◆ **WRITTEN TASK 1**: Quote the forum discussion on vacuum advance below word for word, in full.

◆ **TEXT PASSAGE**:
- - - -
I added a clamp around the hose where it connects to the carb and that dropped the fluctuation from 75 or so to around 20. I think it may have just been a vacuum leak because that hose was pretty loose on there. Would that have caused the fluctuation?
Gary, I actually am running full vacuum on my dist. I tried moving it to ported vacuum and the truck just had a roughness in the idle. rpm didn't move on the tach it was steady but just a roughness in the truck. Switched it back to full vacuum and now with the A/C off you cant even tell the truck is running it is that smooth running.
I think some engines will like manifold and some will like ported. I know my emission sticker says it should be ported. But doesn't like ported. My '78 Mercury is set to ported and was when it was running idled great but that could have been due to the fact I have a primitive map sensor that works in conjunction with a yellow DS2 box to advance the timing more than the vacuum and mechanical advance can during high vacuum settings.
I've not encountered an engine that doesn't work well with ported vacuum. However, they will require the idle stop screw to be turned up as the idle will be much slower without the vacuum advance. On the other hand, I can see that an engine will "like" an extra few degrees of timing at idle, and that could cause it to feel like it is running more smoothly.
The problem I have with ported vacuum is that usually the advance is set to be in the middle of its advance range with the vacuum the engine produces at idle. That means that any fluctuation, like the A/C compressor coming on or going off or the choke coming off or dropping the transmission in gear, will change the engine's RPM. And that RPM change changes the vacuum, which changes the advance, which changes the RPM, which..... Basically you are in a feed-back or for/next loop and any change has ripple effects.
However, if you use a vacuum advance that isn't in the middle of its adjustment range at the vacuum the engine generates at idle you can get away from those problems. But, that takes investigation and tuning, and most people don't know how to do that.
- - - -
◆ **DATASET CONTENT**:

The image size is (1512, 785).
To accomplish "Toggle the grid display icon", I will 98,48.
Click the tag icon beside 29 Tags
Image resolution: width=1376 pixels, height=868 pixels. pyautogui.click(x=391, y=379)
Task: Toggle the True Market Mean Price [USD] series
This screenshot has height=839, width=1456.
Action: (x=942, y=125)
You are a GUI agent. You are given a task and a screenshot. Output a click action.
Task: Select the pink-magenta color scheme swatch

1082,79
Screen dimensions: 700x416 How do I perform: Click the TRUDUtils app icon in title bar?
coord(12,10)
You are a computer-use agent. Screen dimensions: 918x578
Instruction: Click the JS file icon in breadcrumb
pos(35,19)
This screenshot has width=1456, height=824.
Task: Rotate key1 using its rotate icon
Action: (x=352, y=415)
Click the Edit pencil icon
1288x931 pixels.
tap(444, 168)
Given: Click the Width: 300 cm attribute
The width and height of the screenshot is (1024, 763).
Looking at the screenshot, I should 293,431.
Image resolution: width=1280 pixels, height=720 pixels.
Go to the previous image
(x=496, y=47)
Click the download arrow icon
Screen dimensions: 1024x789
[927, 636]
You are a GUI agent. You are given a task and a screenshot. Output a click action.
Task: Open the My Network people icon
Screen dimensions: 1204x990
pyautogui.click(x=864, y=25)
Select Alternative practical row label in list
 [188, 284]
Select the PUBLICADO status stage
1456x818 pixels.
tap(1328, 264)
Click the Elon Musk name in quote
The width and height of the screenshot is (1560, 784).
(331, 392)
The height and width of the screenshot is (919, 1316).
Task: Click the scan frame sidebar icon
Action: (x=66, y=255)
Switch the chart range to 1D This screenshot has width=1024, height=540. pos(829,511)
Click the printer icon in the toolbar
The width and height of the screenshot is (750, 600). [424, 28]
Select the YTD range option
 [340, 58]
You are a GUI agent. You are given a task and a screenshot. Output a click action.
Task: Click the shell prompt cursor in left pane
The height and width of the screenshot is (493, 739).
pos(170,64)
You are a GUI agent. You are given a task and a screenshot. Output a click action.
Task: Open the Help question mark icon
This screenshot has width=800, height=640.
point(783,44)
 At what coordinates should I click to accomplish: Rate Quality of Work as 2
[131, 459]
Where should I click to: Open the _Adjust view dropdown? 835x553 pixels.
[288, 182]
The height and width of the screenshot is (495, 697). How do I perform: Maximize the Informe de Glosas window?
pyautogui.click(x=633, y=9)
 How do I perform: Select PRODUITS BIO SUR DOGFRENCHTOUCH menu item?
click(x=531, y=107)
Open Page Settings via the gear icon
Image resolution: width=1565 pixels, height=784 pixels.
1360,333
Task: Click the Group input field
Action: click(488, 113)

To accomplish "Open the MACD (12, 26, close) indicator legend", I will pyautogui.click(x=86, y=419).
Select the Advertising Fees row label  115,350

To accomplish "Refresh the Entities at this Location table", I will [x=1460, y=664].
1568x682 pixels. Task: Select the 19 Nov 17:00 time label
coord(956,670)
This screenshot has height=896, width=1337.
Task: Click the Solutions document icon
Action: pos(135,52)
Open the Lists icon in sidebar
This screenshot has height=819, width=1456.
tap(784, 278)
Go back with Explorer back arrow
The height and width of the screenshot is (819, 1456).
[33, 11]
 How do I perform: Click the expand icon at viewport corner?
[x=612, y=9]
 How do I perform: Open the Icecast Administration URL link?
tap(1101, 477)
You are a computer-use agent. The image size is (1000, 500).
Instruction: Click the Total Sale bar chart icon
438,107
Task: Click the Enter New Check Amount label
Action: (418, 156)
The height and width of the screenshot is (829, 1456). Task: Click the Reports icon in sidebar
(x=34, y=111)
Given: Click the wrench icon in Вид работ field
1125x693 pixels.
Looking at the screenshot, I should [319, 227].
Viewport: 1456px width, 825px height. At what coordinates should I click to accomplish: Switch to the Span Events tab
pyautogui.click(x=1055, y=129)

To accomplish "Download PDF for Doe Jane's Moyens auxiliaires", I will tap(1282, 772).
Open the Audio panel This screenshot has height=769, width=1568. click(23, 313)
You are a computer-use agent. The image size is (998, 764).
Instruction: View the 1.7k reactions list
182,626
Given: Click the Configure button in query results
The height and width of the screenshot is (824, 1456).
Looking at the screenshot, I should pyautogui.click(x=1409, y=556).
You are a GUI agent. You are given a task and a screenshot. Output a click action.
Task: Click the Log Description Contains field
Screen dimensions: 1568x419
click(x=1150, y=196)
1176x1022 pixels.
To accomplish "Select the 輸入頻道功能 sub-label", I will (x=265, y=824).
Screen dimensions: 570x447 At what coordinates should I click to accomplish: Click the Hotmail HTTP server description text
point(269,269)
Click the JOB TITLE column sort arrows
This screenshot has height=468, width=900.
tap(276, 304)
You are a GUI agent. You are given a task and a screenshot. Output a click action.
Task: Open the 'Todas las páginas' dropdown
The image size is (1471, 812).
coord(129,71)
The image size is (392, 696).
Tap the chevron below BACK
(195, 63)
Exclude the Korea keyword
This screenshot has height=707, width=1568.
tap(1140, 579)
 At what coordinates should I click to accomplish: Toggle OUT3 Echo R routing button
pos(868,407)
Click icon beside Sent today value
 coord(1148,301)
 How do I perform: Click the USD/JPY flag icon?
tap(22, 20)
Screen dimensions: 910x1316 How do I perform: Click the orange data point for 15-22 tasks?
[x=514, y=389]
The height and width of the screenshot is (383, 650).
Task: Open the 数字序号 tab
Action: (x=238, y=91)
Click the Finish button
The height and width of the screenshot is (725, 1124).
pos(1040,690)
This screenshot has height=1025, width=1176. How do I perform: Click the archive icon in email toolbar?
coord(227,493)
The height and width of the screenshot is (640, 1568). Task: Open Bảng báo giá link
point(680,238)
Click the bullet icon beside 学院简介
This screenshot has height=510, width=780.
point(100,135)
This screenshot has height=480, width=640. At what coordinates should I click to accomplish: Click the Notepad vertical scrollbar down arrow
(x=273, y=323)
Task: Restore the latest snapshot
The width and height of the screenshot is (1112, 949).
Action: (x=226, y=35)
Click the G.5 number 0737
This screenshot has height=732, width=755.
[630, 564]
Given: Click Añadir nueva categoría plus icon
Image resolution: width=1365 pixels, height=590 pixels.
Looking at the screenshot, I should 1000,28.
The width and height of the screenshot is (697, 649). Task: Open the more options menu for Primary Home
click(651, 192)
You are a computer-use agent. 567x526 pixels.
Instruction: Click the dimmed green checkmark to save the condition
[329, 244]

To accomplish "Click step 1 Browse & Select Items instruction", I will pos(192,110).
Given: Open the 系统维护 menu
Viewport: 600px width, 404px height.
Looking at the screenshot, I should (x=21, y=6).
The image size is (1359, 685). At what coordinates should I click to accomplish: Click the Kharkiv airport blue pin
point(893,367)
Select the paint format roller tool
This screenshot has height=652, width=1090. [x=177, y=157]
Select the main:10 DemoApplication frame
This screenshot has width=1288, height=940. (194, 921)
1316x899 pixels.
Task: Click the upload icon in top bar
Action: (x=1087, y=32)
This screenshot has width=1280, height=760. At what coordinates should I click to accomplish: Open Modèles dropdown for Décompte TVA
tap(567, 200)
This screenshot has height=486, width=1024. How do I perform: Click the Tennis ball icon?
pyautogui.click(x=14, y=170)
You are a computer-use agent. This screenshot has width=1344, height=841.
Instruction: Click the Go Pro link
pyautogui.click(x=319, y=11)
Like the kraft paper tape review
- - - -
◆ **WRITTEN TASK 2**: Print the entries from the line containing "Viewport: 1456px width, 825px" through the line containing "Open the Audio", inclusive, reproducing them exactly and nothing else.

◆ **COMPLETE RESPONSE 1**:
I added a clamp around the hose where it connects to the carb and that dropped the fluctuation from 75 or so to around 20. I think it may have just been a vacuum leak because that hose was pretty loose on there. Would that have caused the fluctuation?
Gary, I actually am running full vacuum on my dist. I tried moving it to ported vacuum and the truck just had a roughness in the idle. rpm didn't move on the tach it was steady but just a roughness in the truck. Switched it back to full vacuum and now with the A/C off you cant even tell the truck is running it is that smooth running.
I think some engines will like manifold and some will like ported. I know my emission sticker says it should be ported. But doesn't like ported. My '78 Mercury is set to ported and was when it was running idled great but that could have been due to the fact I have a primitive map sensor that works in conjunction with a yellow DS2 box to advance the timing more than the vacuum and mechanical advance can during high vacuum settings.
I've not encountered an engine that doesn't work well with ported vacuum. However, they will require the idle stop screw to be turned up as the idle will be much slower without the vacuum advance. On the other hand, I can see that an engine will "like" an extra few degrees of timing at idle, and that could cause it to feel like it is running more smoothly.
The problem I have with ported vacuum is that usually the advance is set to be in the middle of its advance range with the vacuum the engine produces at idle. That means that any fluctuation, like the A/C compressor coming on or going off or the choke coming off or dropping the transmission in gear, will change the engine's RPM. And that RPM change changes the vacuum, which changes the advance, which changes the RPM, which..... Basically you are in a feed-back or for/next loop and any change has ripple effects.
However, if you use a vacuum advance that isn't in the middle of its adjustment range at the vacuum the engine generates at idle you can get away from those problems. But, that takes investigation and tuning, and most people don't know how to do that.

◆ **COMPLETE RESPONSE 2**:
Viewport: 1456px width, 825px height. At what coordinates should I click to accomplish: Switch to the Span Events tab
pyautogui.click(x=1055, y=129)

To accomplish "Download PDF for Doe Jane's Moyens auxiliaires", I will tap(1282, 772).
Open the Audio panel This screenshot has height=769, width=1568. click(23, 313)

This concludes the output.